“A circulação automóvel na Baixa de Lisboa será só para residentes e carros elétricos”, indicou esta sexta-feira Filipe Anacoreta Correia, vice-presidente da Câmara Municipal de Lisboa com o pelouro da Mobilidade: o responsável indicou que a capital vai ter alterações substanciais no centro da cidade para se cumprirem as exigências ambientais – a Zona de Emissões Reduzidas vai ser alargada para “incluir a zona ribeirinha histórica”.

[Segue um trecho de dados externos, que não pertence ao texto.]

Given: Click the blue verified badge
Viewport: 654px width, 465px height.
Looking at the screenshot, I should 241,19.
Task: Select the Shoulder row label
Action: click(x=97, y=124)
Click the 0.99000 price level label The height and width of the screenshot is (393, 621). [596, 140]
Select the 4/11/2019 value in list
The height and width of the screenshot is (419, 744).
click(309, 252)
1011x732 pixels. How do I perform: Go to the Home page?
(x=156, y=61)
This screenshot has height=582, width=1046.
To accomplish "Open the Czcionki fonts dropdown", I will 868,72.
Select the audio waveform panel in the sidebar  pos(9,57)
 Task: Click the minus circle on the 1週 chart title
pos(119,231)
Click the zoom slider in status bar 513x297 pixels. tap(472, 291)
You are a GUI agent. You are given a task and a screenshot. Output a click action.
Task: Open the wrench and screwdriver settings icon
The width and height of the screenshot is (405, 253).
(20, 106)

No entanto, segundo o responsável, em entrevista ao jornal ‘Público’, “os modelos de cidade onde nós temos estudado e temos avaliado na Europa indicam-nos que medidas de ruptura em determinados territórios que tenham alguma dimensão acabam por fomentar aquilo que se chama as ‘Disneylândias’, que são territórios que não são habitados, que são sobretudo turísticos e, portanto, nós não achamos que esse seja o modelo ideal”.
“Em toda a Europa, estas medidas de condicionamento do trânsito ou de alteração de fiscalização dos carros mais antigos, que são os mais poluentes, em determinadas zonas da cidade, foram-no através de câmaras. Na cidade de Lisboa, não foi dado nenhum passo para que isso fosse possível”, referiu o autarca.